Additionally, the records won't be included without courthouse visits to obtain newly filed and updated public records at least every 90 days.
"Equifax, Experian and TransUnion continually seek ways to ensure the data they maintain on their consumer credit files is accurate and current, to best serve consumers and the needs of their business and government customers," CDIA Interim President and CEO Eric Ellman said in a statement. He added the change was part of the National Consumer Assistance Plan the credit reporting firms announced last year.
However, the changes also likely result from new oversight of the credit-reporting agencies by the Consumer Financial Protection Bureau, as well as enforcement settlements by more than 30 state attorneys general, said Chi Chi Wu, a staff attorney for the National Consumer Law Center. Those actions focused on credit-reporting errors that harm consumers.
"It's a good thing. Anytime consumers are not being harmed by incorrect data is a positive," said Wu.

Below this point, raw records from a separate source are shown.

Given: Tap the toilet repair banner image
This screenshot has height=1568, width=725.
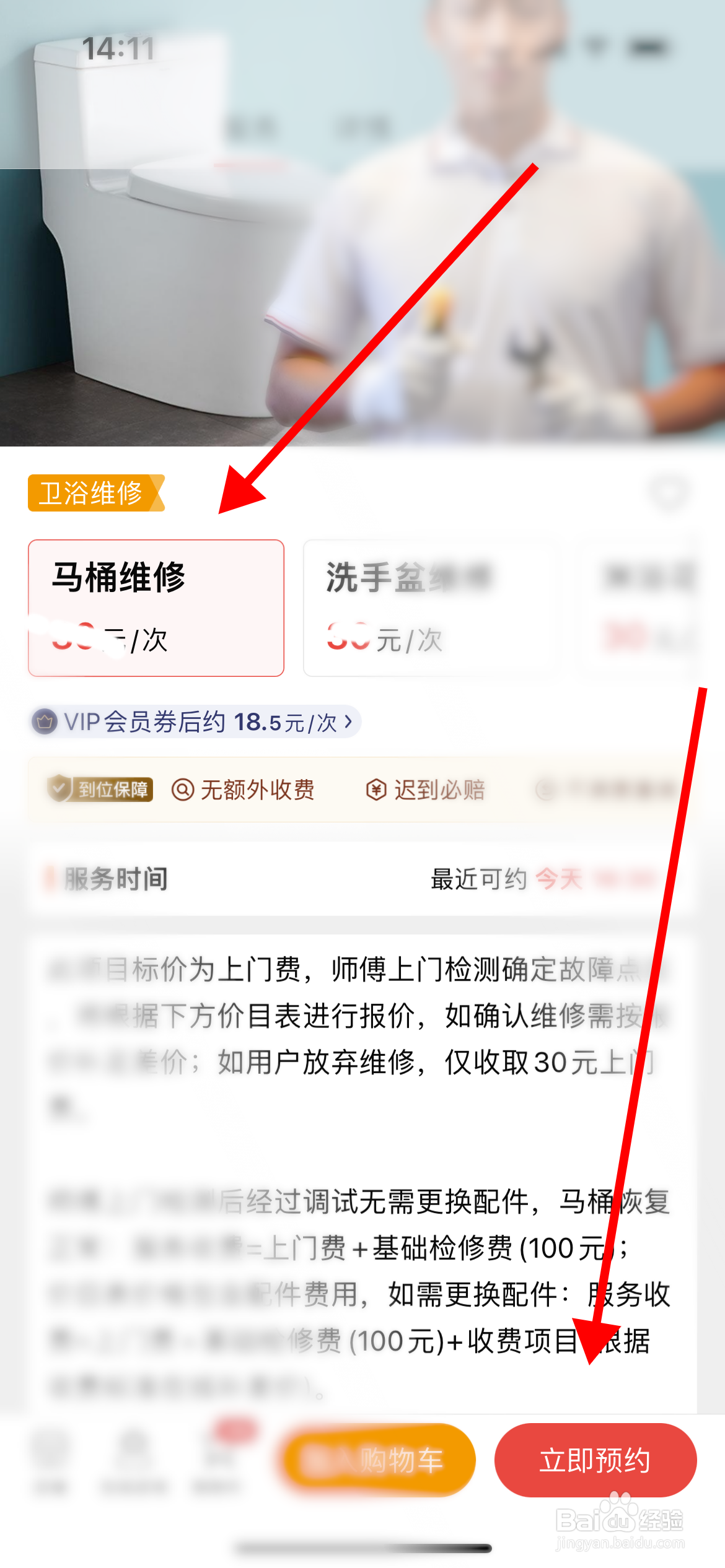Looking at the screenshot, I should pos(362,223).
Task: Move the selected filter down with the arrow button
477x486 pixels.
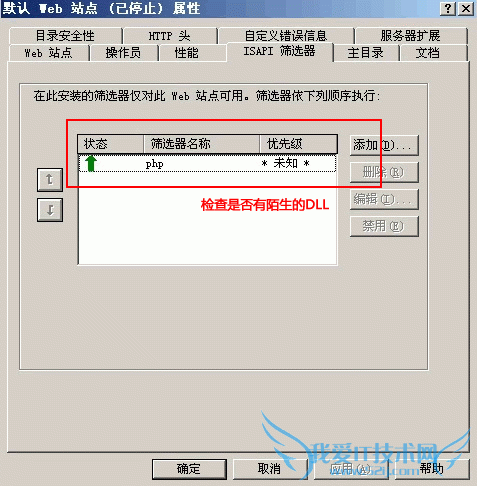Action: tap(50, 210)
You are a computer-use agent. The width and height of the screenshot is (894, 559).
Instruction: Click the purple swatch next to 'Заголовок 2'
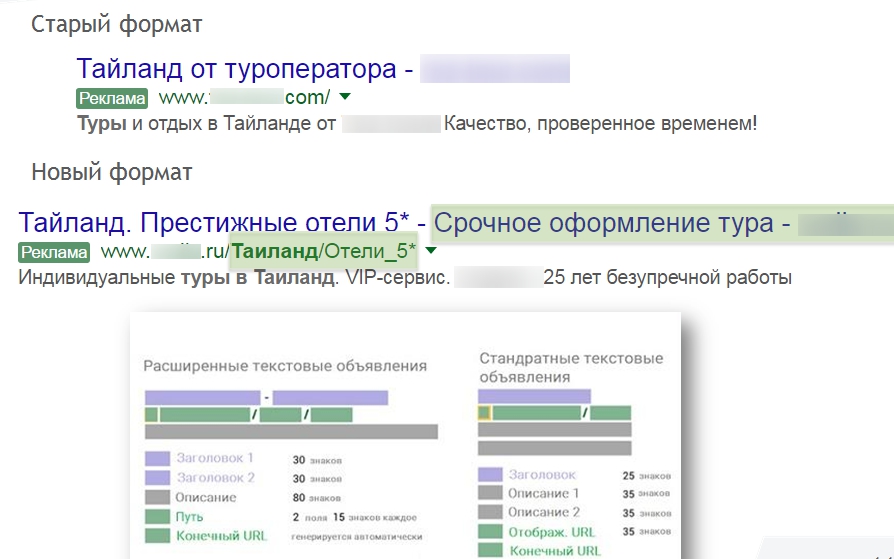coord(158,478)

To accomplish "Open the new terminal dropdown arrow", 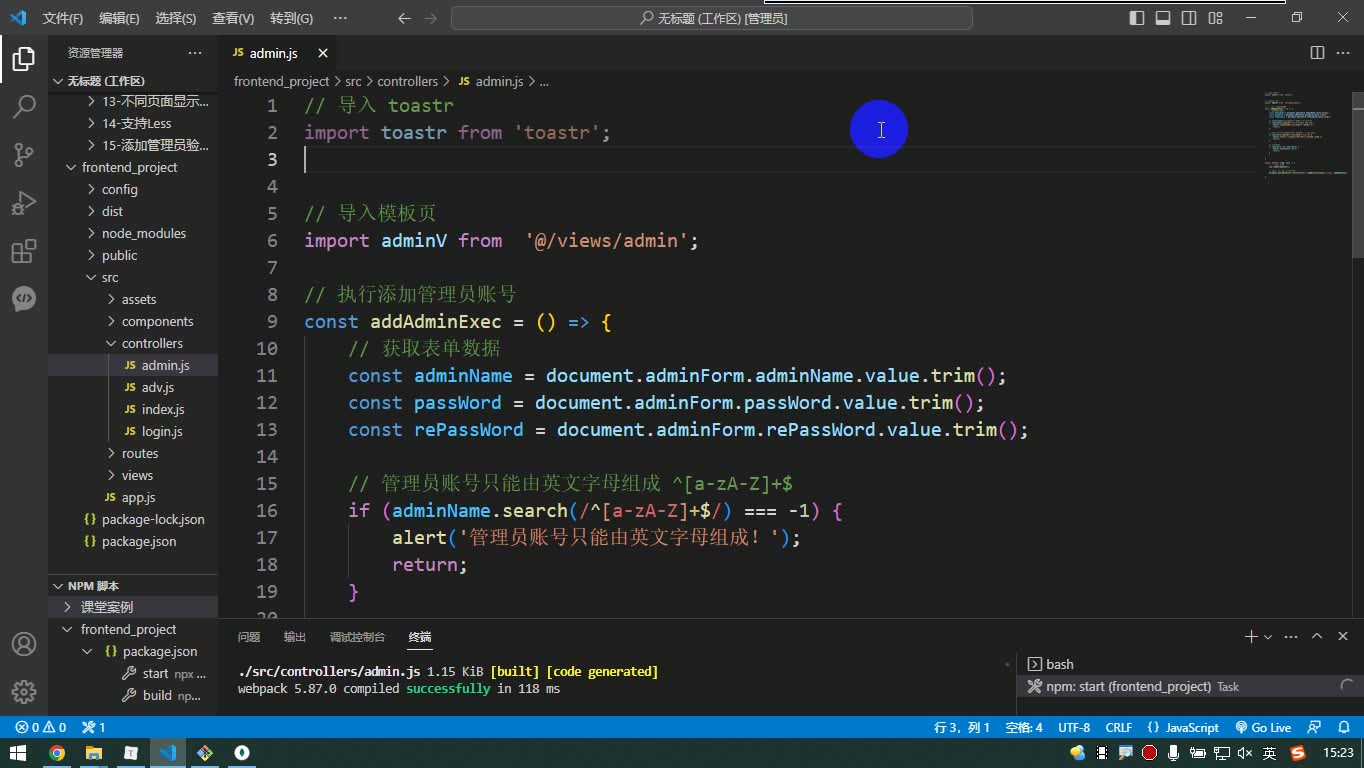I will pyautogui.click(x=1268, y=637).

Although the changes could help consumers appear more credit-worthy, the updated policies potentially could make loan-screening more difficult for lenders. Nessa Feddis, senior vice president for consumer protection and payments at the American Bankers Association, said the change could mean less precise lending data for bankers, as well as potential problems for all consumers.
"The bottom line is this is not consumer-friendly," said Feddis. "People will get loans even though they may not have the ability to repay them."
As a result, credit could become tighter, or more expensive, and the cost would be borne by all consumers, she said.
Wielding important influence on borrowing and lending, the credit-reporting agencies track consumers' credit and banking histories and other financial transactions. The resulting reports, based on information from banks and non-banks, help determine both consumer eligibility for loans and the rates borrowers are charged.
However, consumers frequently complain that the credit-reporting agencies are marred by inaccuracies.
The Consumer Financial Protection Bureau said the federal regulator had received roughly 190,600 credit-reporting between Oct. 2012 and the end of February. A CFPB report issued early this month said many consumers complain that nothing changes when they dispute items in their credit reports, even though federal law requires the credit-reporting companies to conduct a reasonable reinvestigation and update the data to show necessary changes or delete the item.
Consumers also complain that debts they've paid appear on their credit reports as unpaid, the report said.
In 2013, the CFPB warned it would hold loan furnishers accountable for their legal obligation to investigate the accuracy of consumer complaints and documents forwarded by the credit-reporting agencies.